> **Exercise goal**: Within the entries below, count the lines that hold the string "heading" and give only that number.

***

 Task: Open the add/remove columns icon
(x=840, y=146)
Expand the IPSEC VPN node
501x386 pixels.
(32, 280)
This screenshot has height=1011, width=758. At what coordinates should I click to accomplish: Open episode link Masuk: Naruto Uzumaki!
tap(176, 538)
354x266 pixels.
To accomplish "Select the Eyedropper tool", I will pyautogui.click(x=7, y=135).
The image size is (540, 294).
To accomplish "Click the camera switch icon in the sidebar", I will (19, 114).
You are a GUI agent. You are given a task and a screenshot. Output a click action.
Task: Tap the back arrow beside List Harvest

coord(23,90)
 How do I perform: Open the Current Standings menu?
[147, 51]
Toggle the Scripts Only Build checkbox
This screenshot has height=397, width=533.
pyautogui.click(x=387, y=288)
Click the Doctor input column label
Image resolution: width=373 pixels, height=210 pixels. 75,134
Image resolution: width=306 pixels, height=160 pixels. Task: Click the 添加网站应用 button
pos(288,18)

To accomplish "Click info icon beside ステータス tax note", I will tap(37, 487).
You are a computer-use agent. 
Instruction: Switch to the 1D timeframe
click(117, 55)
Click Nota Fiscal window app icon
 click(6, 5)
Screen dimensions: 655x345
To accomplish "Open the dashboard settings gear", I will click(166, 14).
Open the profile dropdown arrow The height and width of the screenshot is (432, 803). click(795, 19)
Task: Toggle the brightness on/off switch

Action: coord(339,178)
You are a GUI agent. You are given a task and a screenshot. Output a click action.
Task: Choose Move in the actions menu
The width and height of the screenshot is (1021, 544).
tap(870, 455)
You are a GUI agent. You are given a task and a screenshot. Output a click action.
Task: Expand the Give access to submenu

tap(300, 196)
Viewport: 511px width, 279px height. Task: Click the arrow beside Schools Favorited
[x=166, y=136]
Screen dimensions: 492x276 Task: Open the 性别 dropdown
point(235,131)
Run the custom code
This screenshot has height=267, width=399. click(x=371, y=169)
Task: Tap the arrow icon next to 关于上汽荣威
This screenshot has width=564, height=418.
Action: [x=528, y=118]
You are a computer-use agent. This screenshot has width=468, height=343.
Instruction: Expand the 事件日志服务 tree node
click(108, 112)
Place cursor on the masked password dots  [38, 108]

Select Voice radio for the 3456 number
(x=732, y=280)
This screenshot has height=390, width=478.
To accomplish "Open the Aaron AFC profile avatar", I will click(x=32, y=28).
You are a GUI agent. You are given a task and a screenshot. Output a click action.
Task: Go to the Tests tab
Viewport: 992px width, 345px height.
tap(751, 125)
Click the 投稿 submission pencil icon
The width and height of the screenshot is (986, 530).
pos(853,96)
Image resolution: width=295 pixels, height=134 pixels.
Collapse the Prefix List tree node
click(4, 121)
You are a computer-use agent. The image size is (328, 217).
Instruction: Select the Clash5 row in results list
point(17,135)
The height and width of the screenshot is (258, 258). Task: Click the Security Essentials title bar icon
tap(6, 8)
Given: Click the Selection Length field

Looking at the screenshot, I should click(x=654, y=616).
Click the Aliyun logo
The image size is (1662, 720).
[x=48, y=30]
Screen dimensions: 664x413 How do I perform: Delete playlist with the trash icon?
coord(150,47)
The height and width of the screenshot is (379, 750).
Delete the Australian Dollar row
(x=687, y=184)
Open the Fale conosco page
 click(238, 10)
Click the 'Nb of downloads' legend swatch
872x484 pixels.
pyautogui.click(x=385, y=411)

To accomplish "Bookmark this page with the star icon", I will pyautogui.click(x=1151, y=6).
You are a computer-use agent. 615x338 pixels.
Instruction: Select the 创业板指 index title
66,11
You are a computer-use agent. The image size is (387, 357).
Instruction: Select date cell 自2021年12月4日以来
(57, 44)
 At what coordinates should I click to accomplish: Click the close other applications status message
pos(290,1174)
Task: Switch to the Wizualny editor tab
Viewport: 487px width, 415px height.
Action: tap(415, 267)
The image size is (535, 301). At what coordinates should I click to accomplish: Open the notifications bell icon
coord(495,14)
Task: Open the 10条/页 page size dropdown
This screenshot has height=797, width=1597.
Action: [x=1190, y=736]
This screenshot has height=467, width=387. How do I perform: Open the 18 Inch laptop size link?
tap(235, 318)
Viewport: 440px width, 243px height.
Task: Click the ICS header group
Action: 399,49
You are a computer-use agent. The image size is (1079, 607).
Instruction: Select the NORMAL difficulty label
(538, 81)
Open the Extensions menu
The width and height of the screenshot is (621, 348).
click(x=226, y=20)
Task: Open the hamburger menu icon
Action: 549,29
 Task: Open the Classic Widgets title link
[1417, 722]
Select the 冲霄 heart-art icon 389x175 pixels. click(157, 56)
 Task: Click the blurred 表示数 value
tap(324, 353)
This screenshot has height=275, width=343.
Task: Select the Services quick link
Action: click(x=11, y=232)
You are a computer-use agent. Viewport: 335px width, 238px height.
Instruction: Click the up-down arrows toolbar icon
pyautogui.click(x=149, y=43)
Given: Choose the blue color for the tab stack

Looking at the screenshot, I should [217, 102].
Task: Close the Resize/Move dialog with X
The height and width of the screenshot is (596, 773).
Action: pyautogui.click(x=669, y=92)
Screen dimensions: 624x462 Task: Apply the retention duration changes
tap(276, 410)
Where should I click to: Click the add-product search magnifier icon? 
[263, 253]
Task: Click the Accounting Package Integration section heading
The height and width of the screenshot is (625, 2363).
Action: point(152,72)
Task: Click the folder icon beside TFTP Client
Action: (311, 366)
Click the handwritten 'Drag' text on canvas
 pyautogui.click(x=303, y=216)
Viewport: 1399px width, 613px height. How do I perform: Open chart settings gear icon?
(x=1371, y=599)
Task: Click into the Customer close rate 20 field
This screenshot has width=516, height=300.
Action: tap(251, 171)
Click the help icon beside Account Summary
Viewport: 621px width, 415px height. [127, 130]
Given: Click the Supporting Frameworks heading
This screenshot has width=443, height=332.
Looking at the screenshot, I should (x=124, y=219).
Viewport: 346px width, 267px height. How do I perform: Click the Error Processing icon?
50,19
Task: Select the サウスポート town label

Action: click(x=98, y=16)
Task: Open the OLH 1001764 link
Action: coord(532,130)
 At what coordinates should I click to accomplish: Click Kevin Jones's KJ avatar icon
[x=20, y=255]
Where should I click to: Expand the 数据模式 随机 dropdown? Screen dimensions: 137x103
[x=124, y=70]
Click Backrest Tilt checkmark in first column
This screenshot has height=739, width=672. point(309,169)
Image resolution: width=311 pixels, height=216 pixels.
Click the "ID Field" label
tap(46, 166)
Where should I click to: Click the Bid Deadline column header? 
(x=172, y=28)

***

> **Your response**: 2